Michael Gove blasts education authorities who are ‘happy with failure’

By
Gavin Allen

Last updated at 5:09 PM on 4th January 2012


'Happy to fail': Michael Gove slammed schools who are fighting plans to turn the weakest primaries into academies

‘Happy to fail’: Michael Gove slammed schools who are fighting plans to turn the weakest primaries into academies

Education Secretary Michael Gove has blasted local authorities opposing plans to replace 200 of the worst primary schools in England with academies, claiming they are ‘happy with failure’.

Mr Gove said most local authorities were being ‘co-operative and constructive’ towards the Government plans to make the weakest primary schools into academies.

However, he said some were being ‘obstructive’ in their approach and putting central control ahead of the interests of children.

‘They are more concerned with protecting old ways of working than helping the most disadvantaged children succeed in the future,’ he said in a speech at an academy in south-east London.

‘Anyone who cares about social justice must want us to defeat these ideologues and liberate the next generation from a history of failure.’

Mr Gove singled out Haringey in his speech, saying he had been asked ‘not to challenge’ the leadership of the lowest performing schools in the deprived north London borough.

‘But for years, hundreds of children have grown up effectively illiterate and innumerate,’ he said.

‘In one of the most disadvantaged parts of our capital city, poor children have been deprived of the skills they need to succeed.

‘Defenders of the status quo say these schools shouldn’t be judged in this way because they have a different approach – they are creative or inclusive.

‘But you can’t be creative if you can’t read properly and speak fluently – you can’t be included in the world of work if you aren’t numerate.’

He added that the same ‘ideologues’ and ‘enemies of promise’ who were ‘happy with failure’ claimed that it was not possible to get the same results in the inner cities as the ‘leafy suburbs’.

Old prejudices: Gove says the obstructions are because failing schools don't believe inner city children can achieve the same levels as those in suburban schools

Old prejudices: Gove says the obstructions are because failing schools don’t believe inner city children can achieve the same levels as those in the suburbs

‘Let’s be clear what these people mean. Let’s hold their prejudices up to the light,’ he said.

‘What are they saying? “If you’re poor, if you’re Turkish, if you’re Somali, then we don’t expect you to succeed.
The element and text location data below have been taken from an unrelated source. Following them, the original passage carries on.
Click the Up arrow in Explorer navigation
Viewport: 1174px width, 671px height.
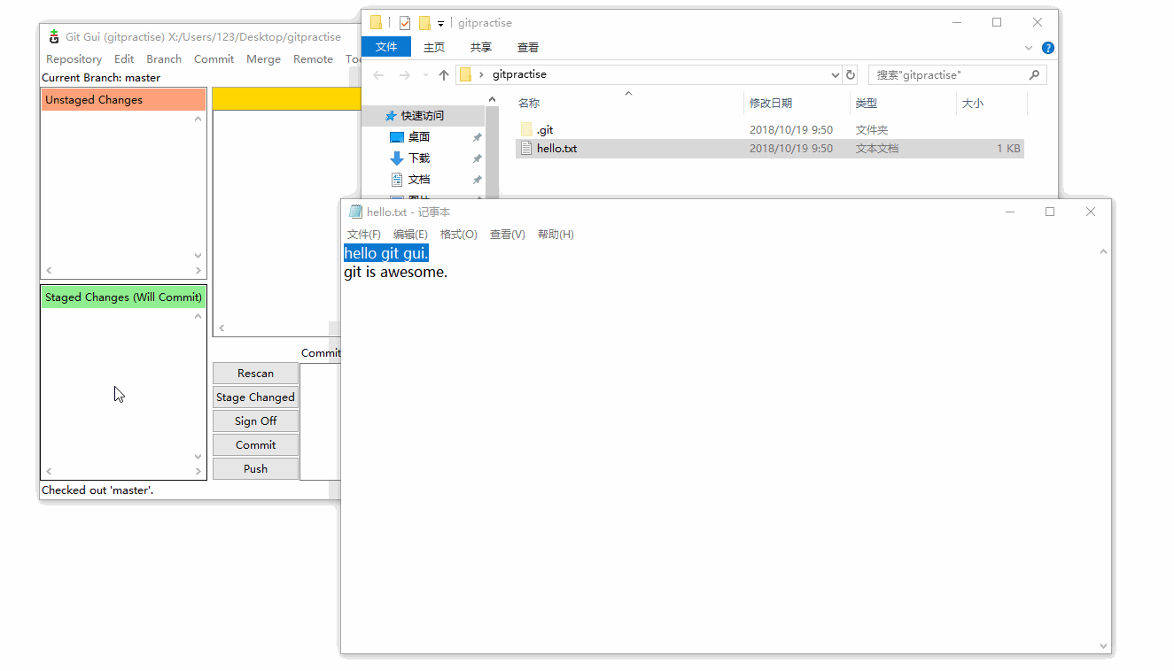[444, 75]
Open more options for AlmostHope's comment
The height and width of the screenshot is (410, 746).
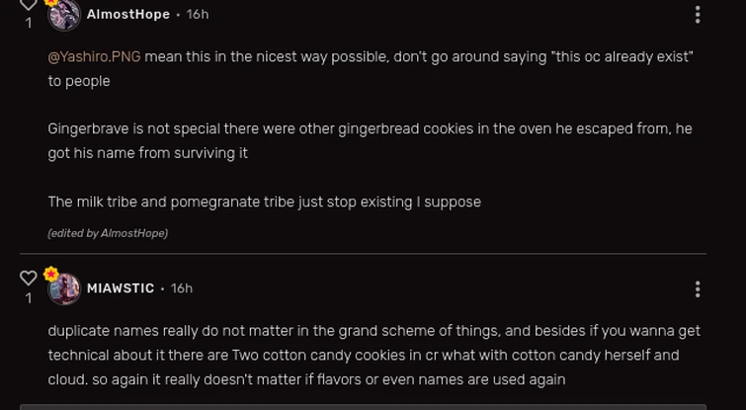click(698, 15)
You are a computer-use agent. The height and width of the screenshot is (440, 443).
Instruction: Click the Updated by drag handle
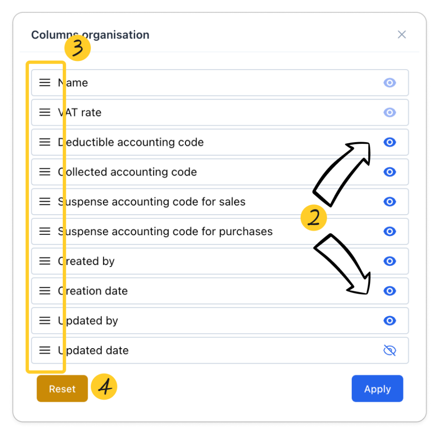(45, 321)
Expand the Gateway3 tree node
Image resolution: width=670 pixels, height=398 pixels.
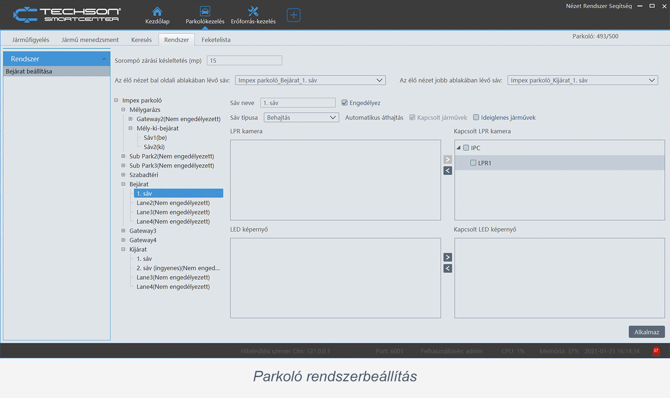pos(123,231)
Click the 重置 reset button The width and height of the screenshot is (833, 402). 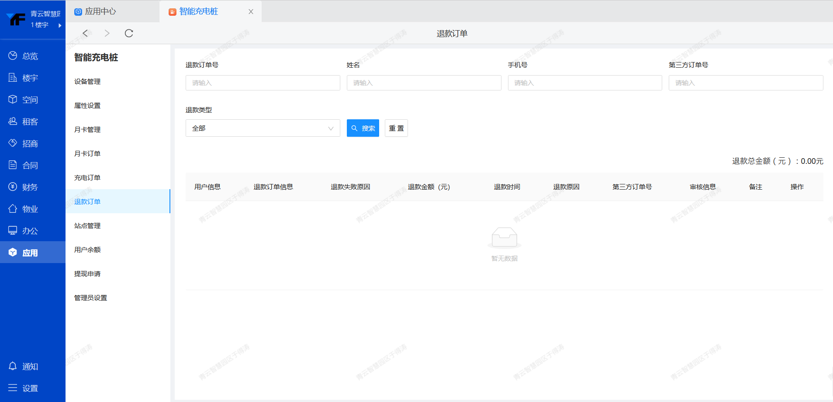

You will always be second class and it’s no surprise your schools are second class”.

‘I utterly reject that attitude.

‘It’s the bigoted backward bankrupt ideology of a left wing establishment that perpetuates division and denies opportunity.’

Mr Gove’s speech at Haberdashers’ Aske’s Hatcham College in south-east London, highlighted a recent study by academics at the London School of Economics, who found the academies programme generated ‘a significant improvement in pupil performance’.

The Government also released its latest figures for academies.

There are now 1,529 academies, compared with only 200 when the coalition came to power. Of those, 1,194 have been converted from schools, while 335 have been sponsored.

A total of 45 per cent of all maintained secondary schools are either open or in the pipeline to become academies, he said.

Mr Gove said more than 700 maintained primary schools were either open or in the pipeline to become academies, ranging from small rural to large urban primaries.

He added that in 16 local authorities there were more than 10 per cent of primary schools open or in the pipeline to become academies.